Generally I'm fairly good at juggling commitments (or at least appearing to be) and as such manage to be involved with a number of things at once. There are times however, when all these things are a little less easy to manage, and once you drop one ball you realise just how many are up there and they all threaten to come crashing down. Hmm. Anyway, I think this was one of those weeks. I've just had a long conversation with my mum about it all, trying to work out what can stay and what can (or should) go. The thing is, I have this terrible ability to volunteer for stuff, and take things on which I really want to do but which sensibly probably aren't a good idea...

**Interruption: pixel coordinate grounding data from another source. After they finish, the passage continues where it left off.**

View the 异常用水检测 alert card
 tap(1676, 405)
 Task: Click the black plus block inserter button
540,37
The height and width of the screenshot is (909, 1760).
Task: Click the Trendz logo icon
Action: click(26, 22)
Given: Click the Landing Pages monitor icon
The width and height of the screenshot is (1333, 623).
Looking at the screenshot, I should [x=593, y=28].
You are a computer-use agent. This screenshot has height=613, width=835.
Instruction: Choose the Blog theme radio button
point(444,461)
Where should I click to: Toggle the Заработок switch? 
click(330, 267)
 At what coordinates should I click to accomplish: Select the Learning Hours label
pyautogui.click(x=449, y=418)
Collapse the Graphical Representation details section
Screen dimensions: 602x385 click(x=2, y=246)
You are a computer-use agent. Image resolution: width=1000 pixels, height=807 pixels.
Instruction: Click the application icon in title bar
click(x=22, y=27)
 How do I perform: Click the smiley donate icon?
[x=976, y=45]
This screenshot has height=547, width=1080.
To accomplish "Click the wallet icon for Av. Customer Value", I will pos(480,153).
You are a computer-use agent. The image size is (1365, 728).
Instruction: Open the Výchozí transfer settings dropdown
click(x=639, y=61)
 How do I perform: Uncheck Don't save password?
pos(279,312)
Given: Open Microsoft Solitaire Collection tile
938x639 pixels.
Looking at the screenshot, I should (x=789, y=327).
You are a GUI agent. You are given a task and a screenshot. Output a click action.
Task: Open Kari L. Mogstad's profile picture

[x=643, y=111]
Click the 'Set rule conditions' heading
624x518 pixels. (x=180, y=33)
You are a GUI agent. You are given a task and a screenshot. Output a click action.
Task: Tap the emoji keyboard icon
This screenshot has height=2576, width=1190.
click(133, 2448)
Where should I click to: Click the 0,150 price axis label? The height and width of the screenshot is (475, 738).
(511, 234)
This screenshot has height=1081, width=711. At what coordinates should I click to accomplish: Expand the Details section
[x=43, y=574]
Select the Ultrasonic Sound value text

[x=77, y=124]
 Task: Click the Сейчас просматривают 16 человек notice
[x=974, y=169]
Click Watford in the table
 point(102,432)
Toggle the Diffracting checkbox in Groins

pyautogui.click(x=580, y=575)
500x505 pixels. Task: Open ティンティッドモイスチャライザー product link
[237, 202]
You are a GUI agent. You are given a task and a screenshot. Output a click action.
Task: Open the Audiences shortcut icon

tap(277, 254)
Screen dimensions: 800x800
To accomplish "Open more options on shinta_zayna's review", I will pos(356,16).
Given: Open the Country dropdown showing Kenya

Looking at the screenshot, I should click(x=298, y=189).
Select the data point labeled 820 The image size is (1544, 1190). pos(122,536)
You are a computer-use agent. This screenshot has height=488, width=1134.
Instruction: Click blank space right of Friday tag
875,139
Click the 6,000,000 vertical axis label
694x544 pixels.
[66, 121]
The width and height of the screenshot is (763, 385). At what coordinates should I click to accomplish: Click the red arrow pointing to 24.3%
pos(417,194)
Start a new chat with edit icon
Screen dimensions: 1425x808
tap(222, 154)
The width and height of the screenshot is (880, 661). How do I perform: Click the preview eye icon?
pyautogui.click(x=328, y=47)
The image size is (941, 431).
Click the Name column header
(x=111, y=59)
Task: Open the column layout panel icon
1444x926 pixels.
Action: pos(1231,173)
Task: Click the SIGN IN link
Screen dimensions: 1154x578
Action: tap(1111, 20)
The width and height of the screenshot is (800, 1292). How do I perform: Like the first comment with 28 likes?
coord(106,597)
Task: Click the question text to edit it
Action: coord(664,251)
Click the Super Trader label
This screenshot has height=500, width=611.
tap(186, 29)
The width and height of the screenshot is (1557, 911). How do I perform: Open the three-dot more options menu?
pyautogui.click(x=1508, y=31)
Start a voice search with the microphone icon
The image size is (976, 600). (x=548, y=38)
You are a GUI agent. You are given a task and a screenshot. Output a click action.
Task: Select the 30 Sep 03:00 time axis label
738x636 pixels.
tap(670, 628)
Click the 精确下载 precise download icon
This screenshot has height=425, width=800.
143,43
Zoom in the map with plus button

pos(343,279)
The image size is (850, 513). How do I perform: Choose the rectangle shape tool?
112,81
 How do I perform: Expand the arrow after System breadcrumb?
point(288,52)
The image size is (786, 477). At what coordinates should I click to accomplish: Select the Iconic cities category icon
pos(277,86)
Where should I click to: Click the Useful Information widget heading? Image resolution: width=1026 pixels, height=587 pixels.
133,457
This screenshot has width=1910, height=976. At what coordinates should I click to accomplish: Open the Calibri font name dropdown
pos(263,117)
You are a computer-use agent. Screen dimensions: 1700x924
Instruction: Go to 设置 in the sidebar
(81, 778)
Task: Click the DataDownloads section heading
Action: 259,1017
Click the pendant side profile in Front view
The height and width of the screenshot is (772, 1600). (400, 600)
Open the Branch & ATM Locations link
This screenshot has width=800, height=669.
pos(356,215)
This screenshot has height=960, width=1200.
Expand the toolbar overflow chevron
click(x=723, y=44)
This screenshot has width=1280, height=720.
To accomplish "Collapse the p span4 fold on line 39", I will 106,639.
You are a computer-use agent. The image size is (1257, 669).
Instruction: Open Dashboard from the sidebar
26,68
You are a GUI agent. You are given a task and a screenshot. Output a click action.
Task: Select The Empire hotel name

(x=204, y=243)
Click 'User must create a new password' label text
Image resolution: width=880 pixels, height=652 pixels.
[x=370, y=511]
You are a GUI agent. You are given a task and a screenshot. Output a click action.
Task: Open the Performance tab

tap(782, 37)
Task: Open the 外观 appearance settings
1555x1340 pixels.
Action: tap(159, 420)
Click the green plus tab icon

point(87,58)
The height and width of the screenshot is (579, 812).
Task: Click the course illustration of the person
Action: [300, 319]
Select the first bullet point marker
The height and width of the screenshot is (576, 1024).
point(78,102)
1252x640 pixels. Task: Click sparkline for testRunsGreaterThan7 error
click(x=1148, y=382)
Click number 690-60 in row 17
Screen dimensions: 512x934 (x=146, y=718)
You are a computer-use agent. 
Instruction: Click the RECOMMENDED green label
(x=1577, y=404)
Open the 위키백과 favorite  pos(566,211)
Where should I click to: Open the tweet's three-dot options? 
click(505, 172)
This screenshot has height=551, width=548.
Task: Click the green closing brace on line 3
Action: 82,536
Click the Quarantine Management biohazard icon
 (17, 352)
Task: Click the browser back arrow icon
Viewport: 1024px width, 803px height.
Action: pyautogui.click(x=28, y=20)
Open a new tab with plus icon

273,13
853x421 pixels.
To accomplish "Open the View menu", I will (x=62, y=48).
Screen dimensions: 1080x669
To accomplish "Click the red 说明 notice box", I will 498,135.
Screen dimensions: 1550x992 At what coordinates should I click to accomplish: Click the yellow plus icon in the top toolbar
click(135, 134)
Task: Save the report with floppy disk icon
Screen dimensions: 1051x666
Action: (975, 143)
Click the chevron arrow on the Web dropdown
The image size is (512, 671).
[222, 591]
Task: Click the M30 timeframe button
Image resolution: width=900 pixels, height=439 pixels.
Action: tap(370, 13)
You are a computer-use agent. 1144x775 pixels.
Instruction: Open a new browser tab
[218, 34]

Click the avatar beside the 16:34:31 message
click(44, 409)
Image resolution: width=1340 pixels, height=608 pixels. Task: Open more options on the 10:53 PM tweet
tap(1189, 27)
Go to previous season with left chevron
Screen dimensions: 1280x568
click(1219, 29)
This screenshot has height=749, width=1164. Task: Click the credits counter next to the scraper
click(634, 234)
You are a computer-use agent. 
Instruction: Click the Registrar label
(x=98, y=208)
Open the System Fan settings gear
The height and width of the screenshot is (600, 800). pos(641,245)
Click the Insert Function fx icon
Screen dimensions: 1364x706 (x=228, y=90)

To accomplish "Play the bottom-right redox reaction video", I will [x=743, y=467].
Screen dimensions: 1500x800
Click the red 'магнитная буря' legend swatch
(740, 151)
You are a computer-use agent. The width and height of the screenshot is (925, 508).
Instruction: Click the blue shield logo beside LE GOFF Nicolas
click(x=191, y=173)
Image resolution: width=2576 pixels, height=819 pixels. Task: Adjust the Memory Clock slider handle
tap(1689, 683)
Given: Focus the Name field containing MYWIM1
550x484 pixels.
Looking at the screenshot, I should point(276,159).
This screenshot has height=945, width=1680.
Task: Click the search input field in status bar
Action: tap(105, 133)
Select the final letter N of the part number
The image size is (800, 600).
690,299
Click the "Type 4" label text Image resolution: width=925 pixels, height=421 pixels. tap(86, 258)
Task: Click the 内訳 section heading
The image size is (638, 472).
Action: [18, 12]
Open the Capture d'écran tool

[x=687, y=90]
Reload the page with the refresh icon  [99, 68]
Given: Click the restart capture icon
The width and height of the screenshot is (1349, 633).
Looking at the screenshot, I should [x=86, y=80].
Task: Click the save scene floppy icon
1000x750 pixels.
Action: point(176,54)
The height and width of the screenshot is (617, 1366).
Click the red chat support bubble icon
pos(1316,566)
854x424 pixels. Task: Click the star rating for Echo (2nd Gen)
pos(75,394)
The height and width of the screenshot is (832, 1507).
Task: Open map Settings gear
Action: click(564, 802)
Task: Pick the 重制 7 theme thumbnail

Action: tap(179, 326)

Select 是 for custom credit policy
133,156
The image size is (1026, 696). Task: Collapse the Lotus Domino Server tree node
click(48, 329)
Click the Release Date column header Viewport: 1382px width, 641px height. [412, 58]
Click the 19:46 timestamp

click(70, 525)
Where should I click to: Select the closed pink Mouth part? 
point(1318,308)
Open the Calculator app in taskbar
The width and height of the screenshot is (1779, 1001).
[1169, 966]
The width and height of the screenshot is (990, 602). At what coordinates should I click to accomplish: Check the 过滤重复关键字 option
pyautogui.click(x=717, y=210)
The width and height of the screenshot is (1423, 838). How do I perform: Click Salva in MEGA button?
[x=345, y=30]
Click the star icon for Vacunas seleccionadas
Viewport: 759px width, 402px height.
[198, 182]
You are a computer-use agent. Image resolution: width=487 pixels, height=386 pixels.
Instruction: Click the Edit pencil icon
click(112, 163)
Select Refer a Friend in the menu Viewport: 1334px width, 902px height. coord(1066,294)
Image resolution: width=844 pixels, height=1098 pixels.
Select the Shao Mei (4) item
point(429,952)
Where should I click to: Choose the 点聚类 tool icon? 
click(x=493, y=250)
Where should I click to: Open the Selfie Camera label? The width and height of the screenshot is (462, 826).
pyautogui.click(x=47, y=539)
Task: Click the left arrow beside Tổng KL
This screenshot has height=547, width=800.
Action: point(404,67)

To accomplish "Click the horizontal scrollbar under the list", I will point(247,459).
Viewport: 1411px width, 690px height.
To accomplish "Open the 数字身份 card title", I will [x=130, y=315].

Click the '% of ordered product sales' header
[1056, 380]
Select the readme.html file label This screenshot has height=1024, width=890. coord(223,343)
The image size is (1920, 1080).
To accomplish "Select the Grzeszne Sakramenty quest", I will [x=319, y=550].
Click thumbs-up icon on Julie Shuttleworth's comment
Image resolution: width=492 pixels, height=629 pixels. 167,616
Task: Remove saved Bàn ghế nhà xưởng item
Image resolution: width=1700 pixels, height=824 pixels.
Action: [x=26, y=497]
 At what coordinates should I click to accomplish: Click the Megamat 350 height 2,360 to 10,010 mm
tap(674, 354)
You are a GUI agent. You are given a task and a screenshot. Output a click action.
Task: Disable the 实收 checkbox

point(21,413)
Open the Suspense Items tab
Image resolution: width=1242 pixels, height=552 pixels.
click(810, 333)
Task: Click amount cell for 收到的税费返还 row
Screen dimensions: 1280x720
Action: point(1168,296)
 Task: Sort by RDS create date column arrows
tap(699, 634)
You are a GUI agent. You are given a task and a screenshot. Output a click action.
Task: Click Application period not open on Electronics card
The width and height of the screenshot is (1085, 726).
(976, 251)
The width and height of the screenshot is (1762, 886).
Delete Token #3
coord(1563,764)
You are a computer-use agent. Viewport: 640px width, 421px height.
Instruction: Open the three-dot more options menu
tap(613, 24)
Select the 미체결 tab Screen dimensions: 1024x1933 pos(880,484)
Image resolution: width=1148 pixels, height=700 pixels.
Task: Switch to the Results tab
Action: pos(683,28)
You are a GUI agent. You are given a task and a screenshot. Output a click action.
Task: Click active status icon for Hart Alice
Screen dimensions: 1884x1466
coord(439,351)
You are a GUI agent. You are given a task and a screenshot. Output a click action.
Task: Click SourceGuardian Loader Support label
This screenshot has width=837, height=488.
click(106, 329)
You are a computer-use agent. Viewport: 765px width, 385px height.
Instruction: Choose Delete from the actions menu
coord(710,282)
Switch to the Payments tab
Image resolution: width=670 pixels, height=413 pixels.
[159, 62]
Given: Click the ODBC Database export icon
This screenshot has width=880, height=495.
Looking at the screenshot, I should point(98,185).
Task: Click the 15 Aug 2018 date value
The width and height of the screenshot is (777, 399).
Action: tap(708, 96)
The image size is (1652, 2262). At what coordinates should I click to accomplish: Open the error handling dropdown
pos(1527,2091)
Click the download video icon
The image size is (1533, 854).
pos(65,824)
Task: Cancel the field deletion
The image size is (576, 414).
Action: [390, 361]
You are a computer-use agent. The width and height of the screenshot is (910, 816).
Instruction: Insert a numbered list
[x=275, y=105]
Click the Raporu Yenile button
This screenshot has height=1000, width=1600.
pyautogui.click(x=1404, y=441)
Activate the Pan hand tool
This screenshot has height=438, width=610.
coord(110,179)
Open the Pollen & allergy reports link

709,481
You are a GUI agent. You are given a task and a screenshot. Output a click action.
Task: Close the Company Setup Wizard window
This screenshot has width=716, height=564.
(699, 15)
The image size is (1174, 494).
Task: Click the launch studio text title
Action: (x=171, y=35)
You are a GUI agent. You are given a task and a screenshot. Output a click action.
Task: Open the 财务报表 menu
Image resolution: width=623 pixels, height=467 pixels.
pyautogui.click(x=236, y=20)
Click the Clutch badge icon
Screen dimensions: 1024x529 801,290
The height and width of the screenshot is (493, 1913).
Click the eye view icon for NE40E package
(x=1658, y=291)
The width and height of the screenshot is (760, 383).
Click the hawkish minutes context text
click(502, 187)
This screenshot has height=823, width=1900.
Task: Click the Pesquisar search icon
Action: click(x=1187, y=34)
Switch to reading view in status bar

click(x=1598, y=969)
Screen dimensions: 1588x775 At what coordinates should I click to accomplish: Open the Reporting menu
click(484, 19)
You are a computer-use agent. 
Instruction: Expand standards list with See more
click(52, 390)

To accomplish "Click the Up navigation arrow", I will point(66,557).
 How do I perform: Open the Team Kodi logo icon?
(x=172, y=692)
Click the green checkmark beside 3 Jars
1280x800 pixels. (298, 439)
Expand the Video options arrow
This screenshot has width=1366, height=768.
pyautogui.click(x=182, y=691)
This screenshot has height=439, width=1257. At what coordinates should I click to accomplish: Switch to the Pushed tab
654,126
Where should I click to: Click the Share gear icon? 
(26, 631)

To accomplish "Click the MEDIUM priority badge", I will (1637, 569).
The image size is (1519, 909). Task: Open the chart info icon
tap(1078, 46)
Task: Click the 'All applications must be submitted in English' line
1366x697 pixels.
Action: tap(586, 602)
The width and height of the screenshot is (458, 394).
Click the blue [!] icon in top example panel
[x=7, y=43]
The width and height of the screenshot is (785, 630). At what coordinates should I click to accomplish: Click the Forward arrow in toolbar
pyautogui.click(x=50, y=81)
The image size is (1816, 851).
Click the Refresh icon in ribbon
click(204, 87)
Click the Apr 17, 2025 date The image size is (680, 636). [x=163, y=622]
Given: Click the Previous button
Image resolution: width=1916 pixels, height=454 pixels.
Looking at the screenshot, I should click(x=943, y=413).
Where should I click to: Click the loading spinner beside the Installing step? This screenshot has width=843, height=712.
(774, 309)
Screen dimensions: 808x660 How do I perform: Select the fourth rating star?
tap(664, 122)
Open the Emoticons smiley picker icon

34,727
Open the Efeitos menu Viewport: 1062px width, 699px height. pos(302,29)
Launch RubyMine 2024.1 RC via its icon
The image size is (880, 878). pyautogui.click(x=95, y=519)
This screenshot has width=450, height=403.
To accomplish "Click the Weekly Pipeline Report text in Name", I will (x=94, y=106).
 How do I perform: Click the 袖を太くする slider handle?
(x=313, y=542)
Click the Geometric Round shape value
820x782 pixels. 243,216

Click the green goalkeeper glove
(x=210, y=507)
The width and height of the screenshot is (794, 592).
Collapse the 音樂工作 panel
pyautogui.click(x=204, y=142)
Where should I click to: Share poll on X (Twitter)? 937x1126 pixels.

The problem at the moment is that I have to get some experience or no-one is ever going to give me a job (I didn't get the other one by the way, which is probably not adding to the happy jolly feeling at the moment..), therefore in an ideal world this should be my priority. I also need to be more actively looking for jobs too, if I want any hope of finding one! But as we know this world is far from ideal and therefore what I've actually ended up giving priority to is working to keep myself solvent (the success of which is debatable, but thats not the point). This is essentially whats getting me down. Along with the fact that I hate feeling out of control (yes, my inner control freak again), and when I have too many days when I feel I've just drifted from one thing to the next on auto pilot, without having actually planned anything, I feel like I'm losing control.

Fortunately this is generally fixable, given some time to get myself and my head together. And also not feeling ill for a bit would help I think. Oh grr, why do these things all have to happen at once?? Ah well, I'm going away for the weekend, and I'm going to try not to think about this stuff for a few days, and come back to it all on Monday. Have a good one all!